Originally published at Rubin Reports.
“Don’t scare anyone. But once you gain ground then move ahead. You must utilize as many people as possible who may be of use to us.”
–Joseph Stalin to future Communist dictator of Hungary Mattyas Rakosi, December 5, 1944.
It really isn’t too hard to understand what is happening in the Middle East if you watch the facts.
Jordan’s King Abdallah, who President Barack Obama just visited, is clearly telling us what’s going wrong. The Muslim Brotherhood is dangerous and so why is the United States supporting it? Presumably, this is what Abdullah told Obama.
U.S. policy is now escalating support for a Muslim Brotherhood regime in Syria and the Syrian rebels increasingly have open Brotherhood leadership.
Repression is gradually escalating in Egypt with arrests of moderates, Islamists being sent to the military academy, and many more measures.
Regarding Jordan, Jeffrey Goldberg’s has done an extremely valuable profile of Abdullah. The Jordanian monarch is telling Western visitors that their countries are making a big mistake by supporting the Islamists. He complains that the U.S. State Department is ignoring his complaints and that U.S. officials are telling him, “The only way you can have democracy is through the Muslim Brotherhood.”
He responds that the Brotherhood wants to impose anti-American reactionary governments and that his “major fight” is to stop them. No margin may be left for relative moderate and pro-American states between a Sunni Islamist alliance led by Egypt and including Turkey versus a Shia-Islamist alliance led by Iran says Abdullah and he’s right. The only difference, Abdullah explains, between the Turkish and Egyptian regimes are their timetables for installing dictatorships. Egypt’s new president, says the king, is obsessed with a hostile view of Israel.
Here’s the delicious irony: Last August the Jordanian Prime Minister Fayez Tarawneh launched a ferocious personal attack on me. Why? Because I said that the Sunni-Shia battle was going to replace the Arab-Israeli conflict. Well, that’s what his king just said.
Meanwhile, as President Barack Obama was love-bombing Israel during his visit, U.S. policy was helping to install a Muslim Brotherhood supporter as the putative next leader of Syria. Obama’s strategy is, with appropriate adjustments to the national scene, the same as his disastrous policy in Egypt.
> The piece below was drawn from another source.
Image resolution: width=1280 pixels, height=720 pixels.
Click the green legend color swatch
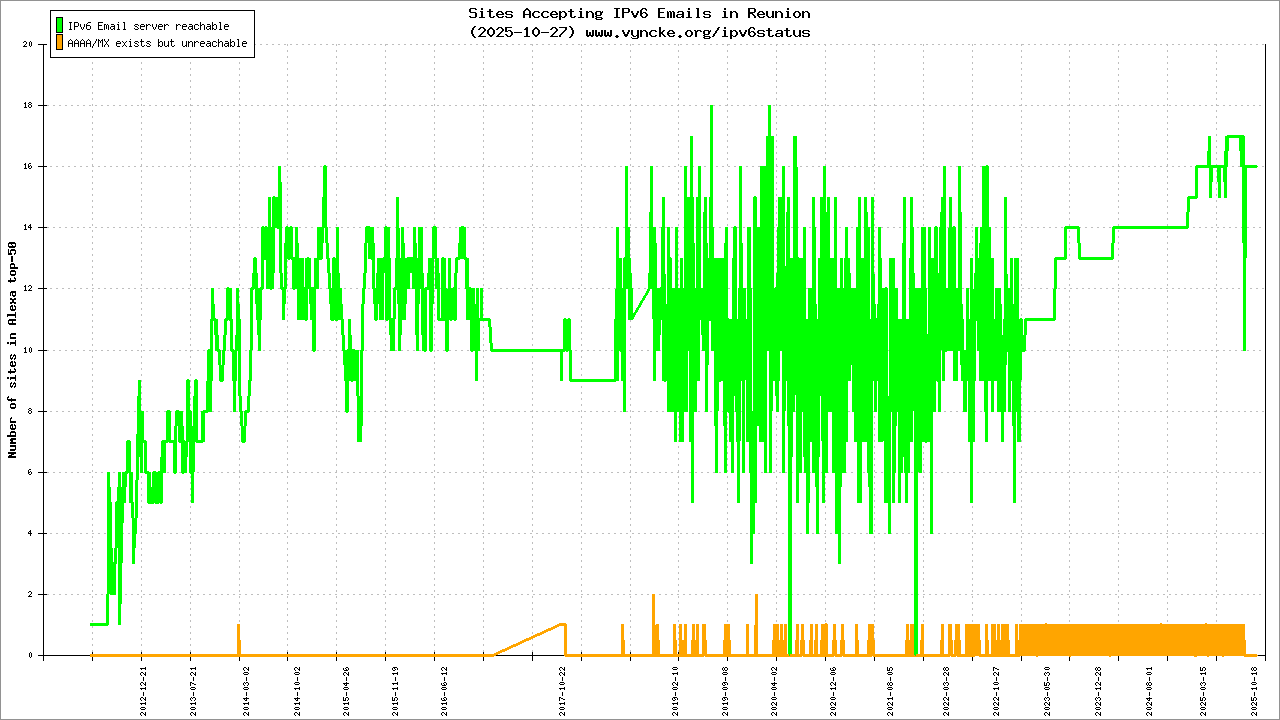(x=60, y=25)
The new leader of the opposition coalition is Ghassan Hitto, an obscure figure who has been long-resident in the United States. His actual election contained two hints: He only received 35 votes from 63 members of the Syrian National Coalition. That show of support matches the number of Muslim Brotherhood’s supporters there. Secondly, only 48 out of the 63 even cast a ballot at all, showing lack of enthusiasm and possible U.S. pressure on groups to abstain rather than oppose Hitto.
During the Cold War, American policy toward Third World countries frequently looked for a “third way” democratic alternative, leaders who were neither Communists nor right-wing authoritarians. Today, however, the Obama administration doesn’t do the equivalent at all, despite pretenses to the contrary. Rather it seeks leadership from the most seemingly moderate people who represent Islamist groups. Of course, this moderation is largely deceptive.
That was the pattern in Egypt; now it is the same failed strategy in Syria. Hitto is a typical example of such a person. He has lived in the United States and went to university there, so presumably knows America and has become more moderate by living there. He is involved in hi-tech enterprises so supposedly he is a modern type of guy. Remember how now-dictator of Syria Bashar al-Assad was lavishly praised because he studied and lived in London and was supposedly interested in the internet?
In addition, nobody has (yet) come up with an outrageous Hitto statement. His ties to the Brotherhood are not so blatant—even though they are obvious—that the Obama Administration and the mass media cannot deny and ignore them.
Yet the connections between Hitto and the Muslim Brotherhood—and those are only the ones documented quickly following his election—are extensive.
He is the founder of the Muslim Legal Fund of America, largely directed by Muslim Brotherhood people. He was a secretary-treasurer of the American Middle Eastern League for Palestine (AMELP), which is closely linked to the Islamic Association of Palestine (IAP), which supports Hamas and terrorism against Israel. He was vice president of the CAIR Dallas/Fort Worth chapter and director of the Muslim American Society (MAS) Youth Center of Dallas which was a Muslim Brotherhood front group.